■ Отрывок ■

»»

Я разыскал Тонино Гуэрру и сказал ему, что хотел бы снять такой фильм. Тонино родом из Сантарканджело — одного из самых бедных кварталов Римини,— так что ему тоже было о чем порассказать. Его и моих персонажей роднят безумие, наивность и невежество, которые свойственны всем детям, предоставленным самим себе,— бунтующим и покорным, гордым и смешным, дерзким и кротким.
Вот так складывался образ итальянской провинции — любой провинции — времен фашизма. Да, фашизм в «Амаркорде» рассматривается не со стороны, не сквозь призму идеологии и не в исторической перспективе; я не склонен к вынесению отстраненных суждений, стерильных диагнозов; исчерпывающие и всеобъемлющие определения мне всегда кажутся несколько абстрактными, бездушными, даже отдающими неврастенией, когда их предлагают те, кто сам пережил фашизм. Ведь фашизм не мог не оказать на них своего влияния, поскольку он проникал и внедрялся в жизнь, накладывая свой отпечаток на самые интимные ее сферы и стороны.
И мне было приятно узнать из некоторых критических выступлений, что нечасто у нас фашизм показывают так правдиво, как это сделал я в своем фильме. Тем более что мне порой доводилось испытывать смутное чувство настороженности по отношению к так называемым политическим фильмам. Я не понимал, например, почему какой-нибудь фильм с политическим содержанием должен априори считаться хорошим. Мне, человеку совершенно неспособному снимать, такого рода политические кинокартины, эта безапелляционная, жесткая формула как бы связывала руки. Политика — я имею в виду такое политизированное видение жизни, когда проблемы действительности ставятся и истолковываются лишь применительно к неким общим целям, по-моему, в чем-то ограничивает художника. Все, что побуждает пренебречь отдельной личностью и ее сугубо индивидуальной судьбой, заслонить, деформировать ее, утопив в таких отвлеченных, схематических формулах, как «категории», «классы», «массы», меня, должен признаться, инстинктивно отпугивает; мое искреннее желание их понять, усвоить, вникнуть в их суть наталкивается на какую-то непреодолимую преграду во мне самом. Впрочем, похоже, что пустые разглагольствования, в которые, как правило, выливается у нас обсуждение проблем общества, только для того и нужны, чтобы отуплять людей, делать их инертными, обрекать на безысходную изоляцию. Порой моя отстраненность от такой вот политической проблематики приносит мне не ощущение неловкости и неудобства, а даже какое-то утешение, чувство защищенности, наводит на мысль, что мне еще повезло; и это бывает со мной почти ежедневно, когда я вижу, какую свистопляску поднимают вокруг итальянской политики газеты, радио, телевидение. Да как же тут узнать, что действительно происходит в стране, если на тебя обрушивают лавину самых ничтожных деталей, самых незначительных фактов, самых невразумительных и голословных утверждений, пичкают тебя этой бесконечной жвачкой — тяжеловесной, многословной, смехотворно многозначительной, то и дело обнаруживающей не столько усердие авторов, сколько их раболепие перед кем-то? Как тут не заподозрить, что даже человеку, искренне желающему быть в курсе проблем и тенденций, определяющих политическое развитие, просто не дают возможности по-настоящему разобраться, каково же истинное положение вещей, и, следовательно, отказывают в самой скромной возможности как-то повлиять на него? А может, подаваемая таким образом политическая информация — тоже политика, политический прием?

««

■ Приведенные строки ■
»»

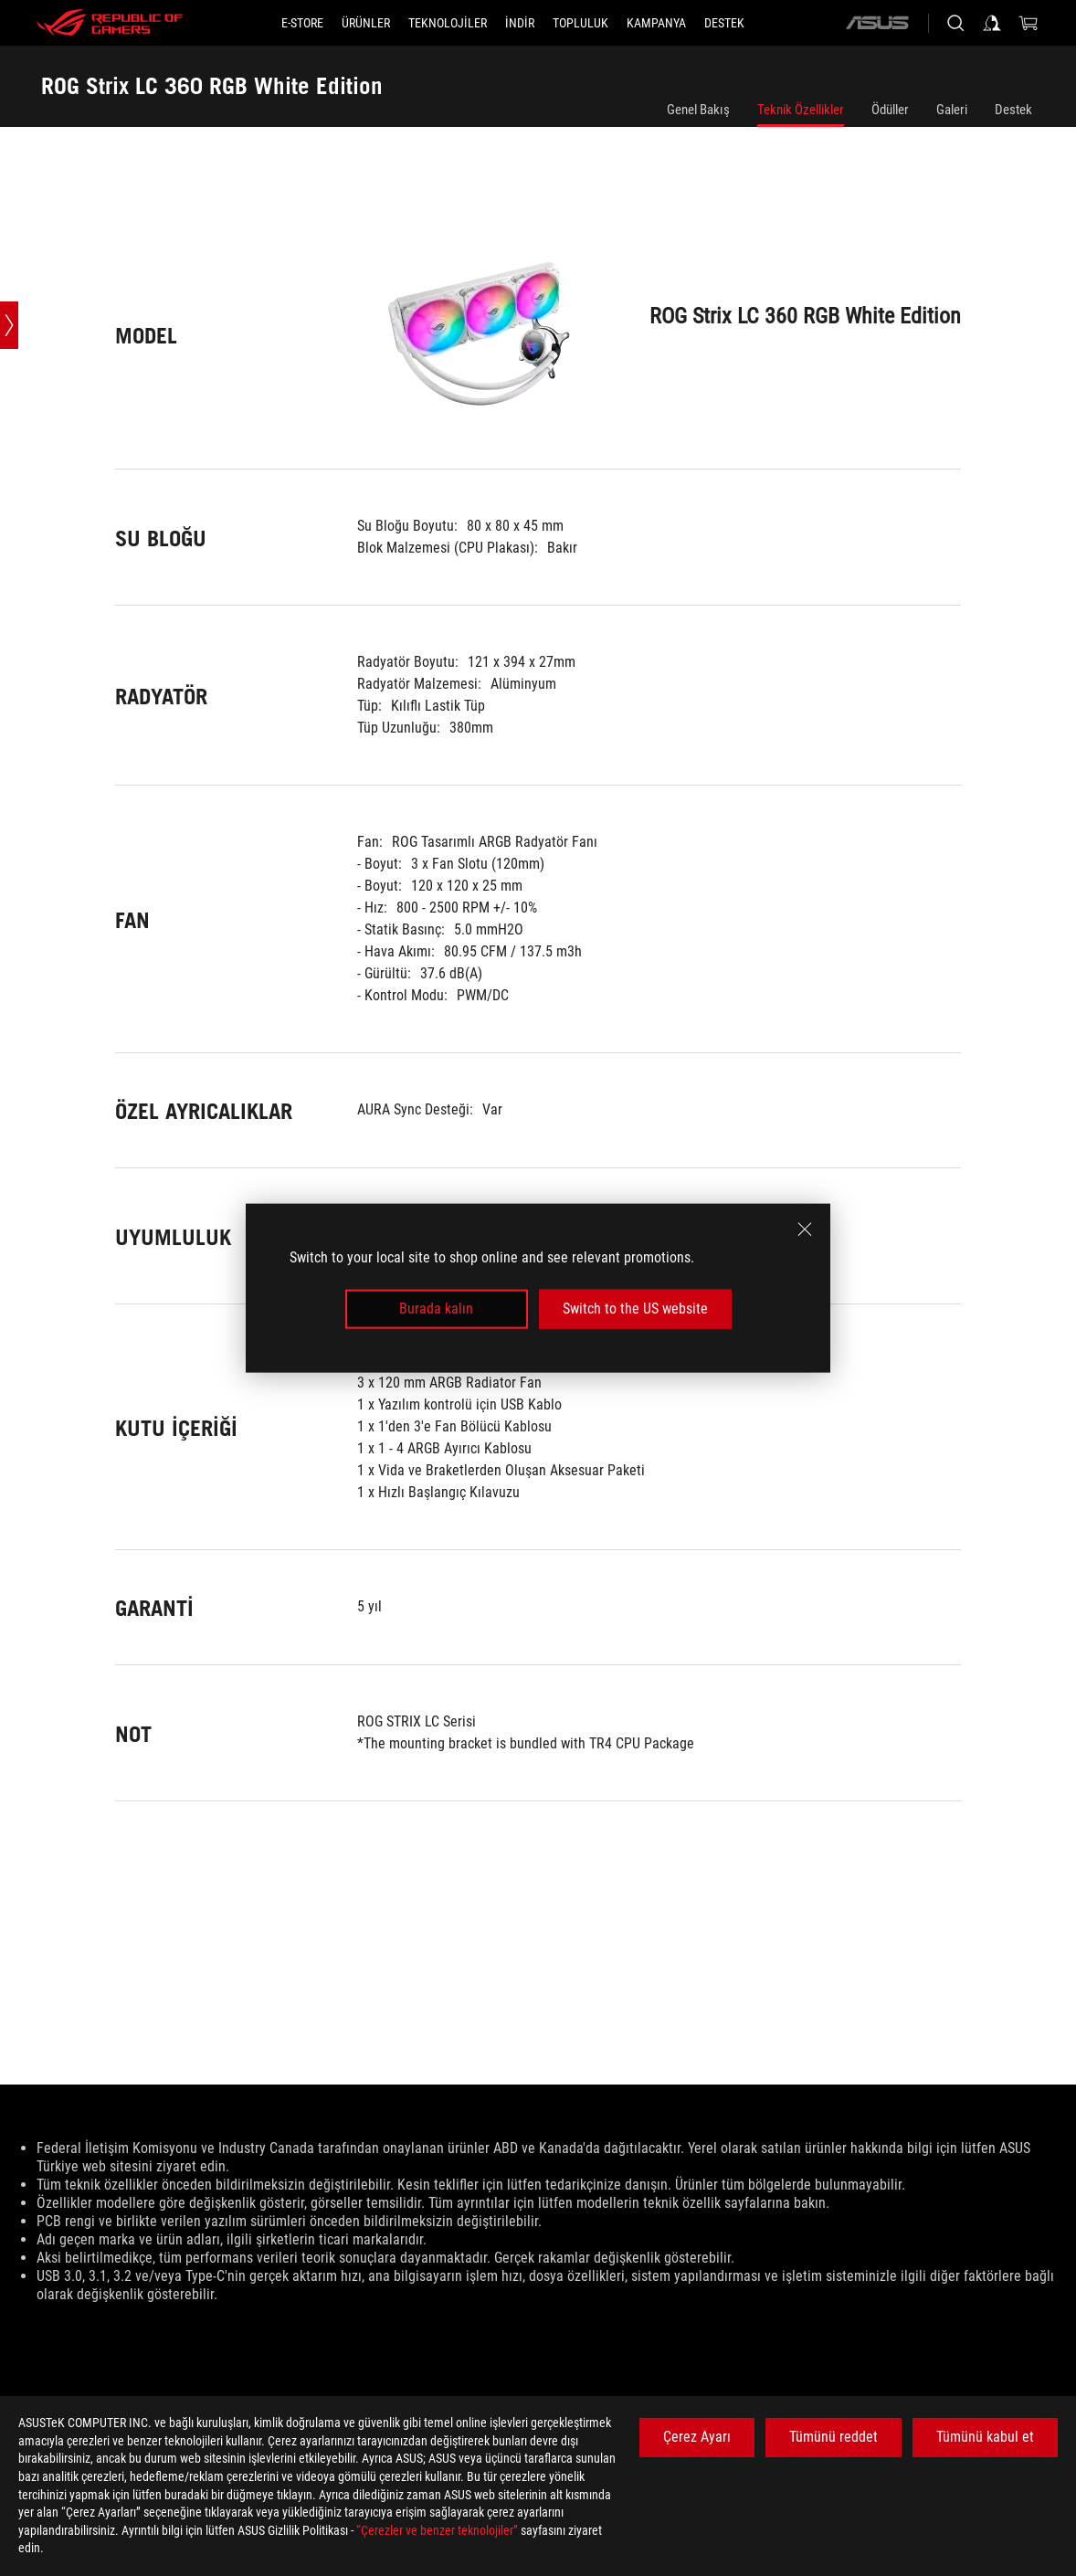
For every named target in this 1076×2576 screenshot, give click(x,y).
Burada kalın (436, 1308)
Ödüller (890, 109)
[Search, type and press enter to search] (955, 23)
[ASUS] (876, 23)
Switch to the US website (635, 1308)
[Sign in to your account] (992, 23)
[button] (366, 23)
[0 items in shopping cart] (1028, 23)
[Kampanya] (656, 23)
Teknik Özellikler (800, 109)
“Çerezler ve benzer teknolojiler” (437, 2530)
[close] (805, 1229)
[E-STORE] (302, 23)
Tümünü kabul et (985, 2436)
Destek (1013, 109)
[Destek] (724, 23)
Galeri (951, 109)
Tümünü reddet (833, 2436)
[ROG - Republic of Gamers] (110, 23)
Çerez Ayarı (697, 2436)
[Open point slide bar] (9, 325)
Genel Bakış (698, 109)
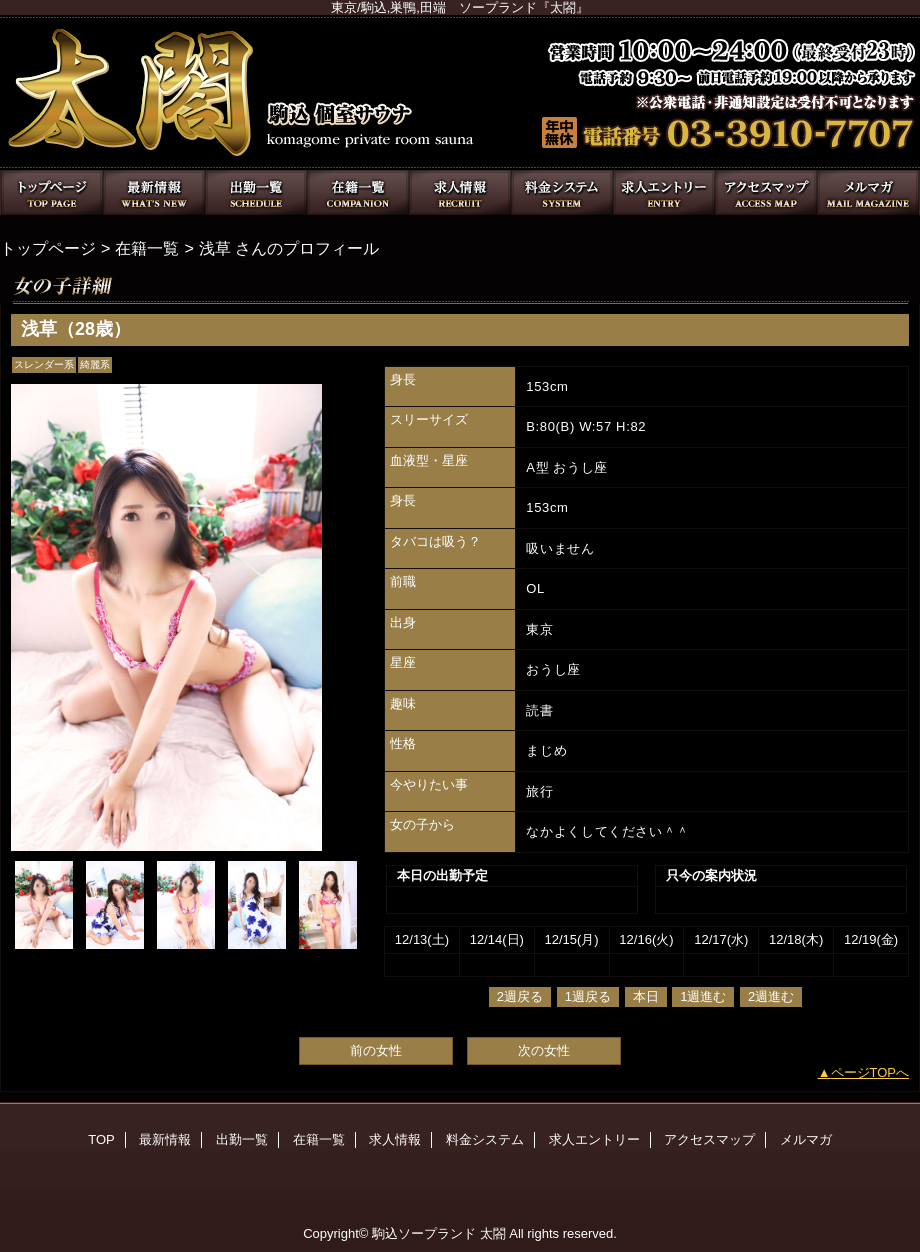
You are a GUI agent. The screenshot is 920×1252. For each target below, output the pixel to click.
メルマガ (868, 192)
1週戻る (588, 996)
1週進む (703, 996)
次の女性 (544, 1050)
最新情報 (154, 192)
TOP (52, 192)
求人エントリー (664, 192)
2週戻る (520, 996)
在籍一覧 (358, 192)
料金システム (562, 192)
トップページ (48, 248)
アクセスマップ (766, 192)
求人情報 (460, 192)
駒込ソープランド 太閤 (439, 1233)
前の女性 (376, 1050)
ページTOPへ (870, 1072)
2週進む (771, 996)
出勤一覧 (256, 192)
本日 (646, 996)
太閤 (460, 92)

««

Обнови фрагмент отрывка от «Вот так складывался» до «сферы и стороны.», заменив «стерильных» на «холодных», и приведи этот фрагмент целиком. Строки никак не связаны с отрывком.

■ Письменный ответ ■
Вот так складывался образ итальянской провинции — любой провинции — времен фашизма. Да, фашизм в «Амаркорде» рассматривается не со стороны, не сквозь призму идеологии и не в исторической перспективе; я не склонен к вынесению отстраненных суждений, холодных диагнозов; исчерпывающие и всеобъемлющие определения мне всегда кажутся несколько абстрактными, бездушными, даже отдающими неврастенией, когда их предлагают те, кто сам пережил фашизм. Ведь фашизм не мог не оказать на них своего влияния, поскольку он проникал и внедрялся в жизнь, накладывая свой отпечаток на самые интимные ее сферы и стороны.